--- Begin EXCERPTED PASSAGE ---

On Tue, Feb 12, 2019 at 11:40:25AM +0000, David Riddoch wrote:
> On 12/02/2019 05:08, Michael S. Tsirkin wrote:
> > On Mon, Feb 11, 2019 at 02:58:30PM +0000, David Riddoch wrote:
> > > > > > > This can result in a very high rate of doorbells with some
> > > > > > > drivers, which can become a severe bottleneck (because x86 CPUs can't emit
> > > > > > > MMIOs at very high rates).
> > > > > > Interesting. Is there any data you could share to help guide the design?
> > > > > > E.g. what's the highest rate of MMIO writes supported etc?
> > > > > On an E3-1270 v5 @ 3.60GHz, max rate across all cores is ~18M/s.
> > > > > 
> > > > > On an E5-2637 v4 @ 3.50GHz, max rate on PCIe-local socket is ~14M/s.  On
> > > > > PCIe-remote socket ~8M/s.
> > > > Is that mega bytes? Or million writes?
> > > > With 32 bit writes are we limited to 2M then?
> > > Sorry, this is million-writes-per-second.  The size of the write doesn't
> > > matter.
> > So it's not too bad, you only need one per batch after all.
> 
> If you have a driver that sends in batches, or uses TSO, yes it is fine. 
> But if using the Linux driver with non-TSO sends then you get a doorbell for
> each and every send.  In that world it only takes a moderate number of cores
> sending at a reasonably high rate to hit this bottleneck.  I agree that most
> people won't hit this today, but very high packet rates are increasingly
> important.
> 
> Can drivers avoid this by postponing doorbells?  Not easily, no. When you
> hit this bottleneck the only evidence you have that it is happening is that
> certain instructions (such as doorbells) take a very long time.  The tx
> virt-queue doesn't fill because the NIC and link are not bottlenecked, so
> you can't spot it that way.
> 
> You could measure send rate over an interval and defer doorbells if sending
> at a high rate, but that adds the cost/complexity of timers (to ensure a
> deferred doorbell is sent reasonably promptly), and you could still hit the
> bottleneck transiently without triggering the avoidance measures.
> 
> > Also I thought some more about this. In fact on x86/intel specifically
> > PCI descriptor reads are atomic with cache line granularity
> > and writes are ordered. So in fact you can safely prefetch
> > descriptors and if you see them valid, you can go ahead
> > and use them.
> > 
> > This makes the descriptor index merely a hint for performance,
> > which device can play with at will.
> > 
> > Other platforms are not like this so you need the data
> > but do they have the same problem?
> 
> Yes this proposal is just about performance.  I have no data on other
> processor types.
> 
> > > > > This doesn't just impose a limit on aggregate packet rate: If you hit this
> > > > > bottleneck then the CPU core is back-pressured by the MMIO writes, and so
> > > > > instr/cycle takes a huge hit.

--- End EXCERPTED PASSAGE ---
--- Begin DATA SUPPLIED ---

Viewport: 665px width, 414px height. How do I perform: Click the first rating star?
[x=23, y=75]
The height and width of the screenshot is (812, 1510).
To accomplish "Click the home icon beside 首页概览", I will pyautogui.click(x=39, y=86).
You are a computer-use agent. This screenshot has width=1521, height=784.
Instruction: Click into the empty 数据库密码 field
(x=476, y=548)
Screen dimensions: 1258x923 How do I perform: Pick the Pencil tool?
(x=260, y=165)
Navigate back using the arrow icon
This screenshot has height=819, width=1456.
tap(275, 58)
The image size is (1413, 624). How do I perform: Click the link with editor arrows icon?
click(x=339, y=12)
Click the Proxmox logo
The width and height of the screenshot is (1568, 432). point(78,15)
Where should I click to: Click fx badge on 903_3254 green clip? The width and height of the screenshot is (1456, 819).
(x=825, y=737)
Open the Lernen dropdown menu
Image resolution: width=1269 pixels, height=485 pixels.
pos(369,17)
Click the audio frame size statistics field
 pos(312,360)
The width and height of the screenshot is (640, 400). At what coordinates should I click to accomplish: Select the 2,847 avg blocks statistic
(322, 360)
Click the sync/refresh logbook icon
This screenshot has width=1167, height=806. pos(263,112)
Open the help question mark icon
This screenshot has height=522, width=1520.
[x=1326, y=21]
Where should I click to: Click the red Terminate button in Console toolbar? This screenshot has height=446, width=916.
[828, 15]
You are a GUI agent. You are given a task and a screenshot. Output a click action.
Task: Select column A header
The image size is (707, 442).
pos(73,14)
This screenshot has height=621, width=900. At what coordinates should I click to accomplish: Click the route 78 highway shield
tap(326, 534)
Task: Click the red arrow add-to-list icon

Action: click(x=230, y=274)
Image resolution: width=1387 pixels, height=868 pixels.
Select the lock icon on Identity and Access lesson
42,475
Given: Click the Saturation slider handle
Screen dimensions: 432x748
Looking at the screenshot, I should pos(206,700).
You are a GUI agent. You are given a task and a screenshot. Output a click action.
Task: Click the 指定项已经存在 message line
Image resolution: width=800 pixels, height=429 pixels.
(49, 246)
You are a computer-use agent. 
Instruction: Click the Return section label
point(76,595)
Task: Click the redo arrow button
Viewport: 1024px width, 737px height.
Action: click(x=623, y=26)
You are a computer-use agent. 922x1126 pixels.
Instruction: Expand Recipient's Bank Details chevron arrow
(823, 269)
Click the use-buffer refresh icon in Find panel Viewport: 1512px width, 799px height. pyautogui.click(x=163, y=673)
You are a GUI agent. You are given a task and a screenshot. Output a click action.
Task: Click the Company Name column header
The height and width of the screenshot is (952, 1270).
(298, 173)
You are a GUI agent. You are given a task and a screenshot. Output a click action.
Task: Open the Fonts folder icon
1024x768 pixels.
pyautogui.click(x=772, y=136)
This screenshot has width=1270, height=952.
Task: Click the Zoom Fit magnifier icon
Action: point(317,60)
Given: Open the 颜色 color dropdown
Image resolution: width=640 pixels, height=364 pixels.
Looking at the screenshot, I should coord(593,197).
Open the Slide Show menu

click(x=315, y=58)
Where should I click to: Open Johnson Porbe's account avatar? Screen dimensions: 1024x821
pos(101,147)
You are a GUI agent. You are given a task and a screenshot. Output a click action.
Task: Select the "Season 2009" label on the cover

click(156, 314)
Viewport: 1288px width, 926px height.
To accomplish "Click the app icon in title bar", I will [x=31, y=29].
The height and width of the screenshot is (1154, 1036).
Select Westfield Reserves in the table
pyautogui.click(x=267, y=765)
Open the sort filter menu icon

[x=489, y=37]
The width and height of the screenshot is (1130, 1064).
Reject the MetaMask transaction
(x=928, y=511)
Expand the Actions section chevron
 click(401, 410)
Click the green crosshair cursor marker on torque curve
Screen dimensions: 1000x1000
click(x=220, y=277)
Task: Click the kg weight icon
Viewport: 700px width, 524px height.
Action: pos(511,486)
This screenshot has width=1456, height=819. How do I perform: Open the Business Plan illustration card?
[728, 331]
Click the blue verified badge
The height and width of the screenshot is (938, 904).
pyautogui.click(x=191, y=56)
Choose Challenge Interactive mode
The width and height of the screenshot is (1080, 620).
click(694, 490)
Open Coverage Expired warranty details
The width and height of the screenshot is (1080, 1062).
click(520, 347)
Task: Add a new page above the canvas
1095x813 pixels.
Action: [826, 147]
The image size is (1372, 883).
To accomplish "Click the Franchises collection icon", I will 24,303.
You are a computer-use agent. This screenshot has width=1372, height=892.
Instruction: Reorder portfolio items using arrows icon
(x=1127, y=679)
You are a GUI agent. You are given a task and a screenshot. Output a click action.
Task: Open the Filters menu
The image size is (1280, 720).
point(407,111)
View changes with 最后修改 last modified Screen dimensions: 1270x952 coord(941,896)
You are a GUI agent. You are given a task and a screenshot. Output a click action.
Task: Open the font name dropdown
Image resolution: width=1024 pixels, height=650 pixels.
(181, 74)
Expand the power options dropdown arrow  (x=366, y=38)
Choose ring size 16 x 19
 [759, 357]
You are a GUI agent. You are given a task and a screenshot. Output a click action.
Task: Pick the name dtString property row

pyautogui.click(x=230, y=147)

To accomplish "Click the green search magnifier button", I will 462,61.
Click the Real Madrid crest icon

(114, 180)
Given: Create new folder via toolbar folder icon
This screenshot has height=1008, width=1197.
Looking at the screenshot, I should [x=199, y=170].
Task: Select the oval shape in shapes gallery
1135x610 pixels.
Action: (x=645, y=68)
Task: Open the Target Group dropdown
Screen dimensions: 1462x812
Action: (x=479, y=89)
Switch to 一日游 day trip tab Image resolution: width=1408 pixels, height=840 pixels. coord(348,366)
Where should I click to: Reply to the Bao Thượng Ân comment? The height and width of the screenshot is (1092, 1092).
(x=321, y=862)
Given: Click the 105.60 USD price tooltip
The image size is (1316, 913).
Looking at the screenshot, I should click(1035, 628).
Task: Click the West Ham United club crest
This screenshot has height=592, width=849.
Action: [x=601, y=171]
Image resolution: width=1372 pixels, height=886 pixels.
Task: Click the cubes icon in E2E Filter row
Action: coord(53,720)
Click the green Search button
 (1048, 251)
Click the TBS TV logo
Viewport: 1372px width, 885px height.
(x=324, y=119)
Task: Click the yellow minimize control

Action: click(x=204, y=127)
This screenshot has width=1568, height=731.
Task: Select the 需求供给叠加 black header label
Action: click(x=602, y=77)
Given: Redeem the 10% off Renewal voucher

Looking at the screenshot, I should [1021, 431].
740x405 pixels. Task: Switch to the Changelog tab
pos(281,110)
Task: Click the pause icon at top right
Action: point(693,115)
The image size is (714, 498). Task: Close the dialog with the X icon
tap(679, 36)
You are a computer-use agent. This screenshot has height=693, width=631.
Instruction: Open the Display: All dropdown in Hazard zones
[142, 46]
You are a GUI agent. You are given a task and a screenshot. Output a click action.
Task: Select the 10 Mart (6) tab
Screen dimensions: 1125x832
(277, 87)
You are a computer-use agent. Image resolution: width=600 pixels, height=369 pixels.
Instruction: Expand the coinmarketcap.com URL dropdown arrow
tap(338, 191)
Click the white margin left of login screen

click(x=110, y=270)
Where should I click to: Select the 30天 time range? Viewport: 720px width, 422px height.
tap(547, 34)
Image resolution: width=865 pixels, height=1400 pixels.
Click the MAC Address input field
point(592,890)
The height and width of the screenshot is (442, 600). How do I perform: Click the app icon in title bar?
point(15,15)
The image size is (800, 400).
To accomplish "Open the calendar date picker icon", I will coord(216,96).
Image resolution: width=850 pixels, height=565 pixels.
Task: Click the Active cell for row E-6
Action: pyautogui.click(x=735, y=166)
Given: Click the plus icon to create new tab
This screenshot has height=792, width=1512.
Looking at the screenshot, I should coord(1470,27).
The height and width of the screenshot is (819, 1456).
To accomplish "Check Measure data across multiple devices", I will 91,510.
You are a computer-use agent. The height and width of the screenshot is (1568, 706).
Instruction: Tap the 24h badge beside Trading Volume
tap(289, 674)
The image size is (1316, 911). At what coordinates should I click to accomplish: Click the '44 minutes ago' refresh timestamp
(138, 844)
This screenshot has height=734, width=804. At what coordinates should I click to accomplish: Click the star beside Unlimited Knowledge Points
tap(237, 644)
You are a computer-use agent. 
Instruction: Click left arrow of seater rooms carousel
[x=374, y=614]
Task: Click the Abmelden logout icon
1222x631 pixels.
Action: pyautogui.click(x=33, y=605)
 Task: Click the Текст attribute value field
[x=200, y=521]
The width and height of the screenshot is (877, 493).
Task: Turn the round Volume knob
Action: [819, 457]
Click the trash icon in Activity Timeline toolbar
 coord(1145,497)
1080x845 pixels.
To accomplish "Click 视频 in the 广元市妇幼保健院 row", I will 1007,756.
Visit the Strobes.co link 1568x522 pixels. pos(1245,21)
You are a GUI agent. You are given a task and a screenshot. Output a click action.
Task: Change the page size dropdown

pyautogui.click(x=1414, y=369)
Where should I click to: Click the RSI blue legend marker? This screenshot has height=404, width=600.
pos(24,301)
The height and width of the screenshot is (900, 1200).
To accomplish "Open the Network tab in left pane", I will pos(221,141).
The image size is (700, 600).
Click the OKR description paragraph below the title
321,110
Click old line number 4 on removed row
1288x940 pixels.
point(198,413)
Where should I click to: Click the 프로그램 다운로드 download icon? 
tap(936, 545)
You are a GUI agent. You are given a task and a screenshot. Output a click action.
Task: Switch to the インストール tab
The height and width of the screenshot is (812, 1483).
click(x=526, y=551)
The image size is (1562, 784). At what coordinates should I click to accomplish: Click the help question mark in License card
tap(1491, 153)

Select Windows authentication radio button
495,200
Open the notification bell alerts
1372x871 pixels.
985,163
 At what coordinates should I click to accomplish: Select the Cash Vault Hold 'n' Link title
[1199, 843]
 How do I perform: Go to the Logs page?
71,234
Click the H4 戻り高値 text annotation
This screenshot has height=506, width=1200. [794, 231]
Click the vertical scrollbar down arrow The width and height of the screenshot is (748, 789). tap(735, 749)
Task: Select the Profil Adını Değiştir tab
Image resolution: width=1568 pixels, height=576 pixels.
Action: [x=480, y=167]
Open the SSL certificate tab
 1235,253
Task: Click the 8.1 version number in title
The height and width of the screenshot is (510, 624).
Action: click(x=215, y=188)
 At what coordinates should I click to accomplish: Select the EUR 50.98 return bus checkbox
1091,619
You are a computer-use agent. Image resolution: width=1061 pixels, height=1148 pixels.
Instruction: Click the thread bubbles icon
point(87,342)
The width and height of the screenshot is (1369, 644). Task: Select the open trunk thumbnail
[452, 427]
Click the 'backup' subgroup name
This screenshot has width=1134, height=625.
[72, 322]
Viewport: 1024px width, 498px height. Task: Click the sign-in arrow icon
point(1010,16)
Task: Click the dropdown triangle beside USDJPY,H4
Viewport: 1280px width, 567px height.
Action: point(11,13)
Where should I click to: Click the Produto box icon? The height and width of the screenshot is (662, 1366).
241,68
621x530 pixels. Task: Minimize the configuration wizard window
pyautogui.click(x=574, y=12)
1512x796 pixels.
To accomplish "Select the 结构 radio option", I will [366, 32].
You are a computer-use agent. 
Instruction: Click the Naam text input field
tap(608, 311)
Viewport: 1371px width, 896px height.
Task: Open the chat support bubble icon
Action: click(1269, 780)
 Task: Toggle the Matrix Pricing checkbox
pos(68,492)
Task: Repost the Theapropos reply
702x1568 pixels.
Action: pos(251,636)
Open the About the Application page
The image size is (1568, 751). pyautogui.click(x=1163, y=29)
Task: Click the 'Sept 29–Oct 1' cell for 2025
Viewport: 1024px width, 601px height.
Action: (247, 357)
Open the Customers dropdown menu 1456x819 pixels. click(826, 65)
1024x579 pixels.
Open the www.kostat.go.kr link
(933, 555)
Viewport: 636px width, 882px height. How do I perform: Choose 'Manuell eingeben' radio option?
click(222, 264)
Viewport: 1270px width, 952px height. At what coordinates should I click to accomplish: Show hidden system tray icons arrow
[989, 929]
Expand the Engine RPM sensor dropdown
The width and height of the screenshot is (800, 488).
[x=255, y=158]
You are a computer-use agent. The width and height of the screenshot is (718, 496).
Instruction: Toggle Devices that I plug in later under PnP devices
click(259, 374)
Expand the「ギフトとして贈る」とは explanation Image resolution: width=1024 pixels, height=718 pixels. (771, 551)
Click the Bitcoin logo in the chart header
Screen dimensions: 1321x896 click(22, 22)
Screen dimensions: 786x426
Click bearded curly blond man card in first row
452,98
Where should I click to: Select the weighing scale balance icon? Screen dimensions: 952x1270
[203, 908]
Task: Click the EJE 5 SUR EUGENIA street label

--- End DATA SUPPLIED ---

**WHAT YOU WILL DO**
• A. In the mailing-list excerpt, what is the maximum MMIO write rate across all cores on the E3-1270 v5 @ 3.60GHz?
• B. Pick out every line of the records that contains the word "dimensions".
The mailing-list excerpt and the records have no connection to each other.

**THE RESPONSES**
• A. About 18 million writes per second.

• B.
Screen dimensions: 1258x923 How do I perform: Pick the Pencil tool?
Screen dimensions: 432x748
Where should I click to: Open Johnson Porbe's account avatar? Screen dimensions: 1024x821
Screen dimensions: 1000x1000
View changes with 最后修改 last modified Screen dimensions: 1270x952 coord(941,896)
Screen dimensions: 1462x812
Screen dimensions: 1125x832
Screen dimensions: 1321x896 click(22, 22)
Screen dimensions: 786x426
Where should I click to: Select the weighing scale balance icon? Screen dimensions: 952x1270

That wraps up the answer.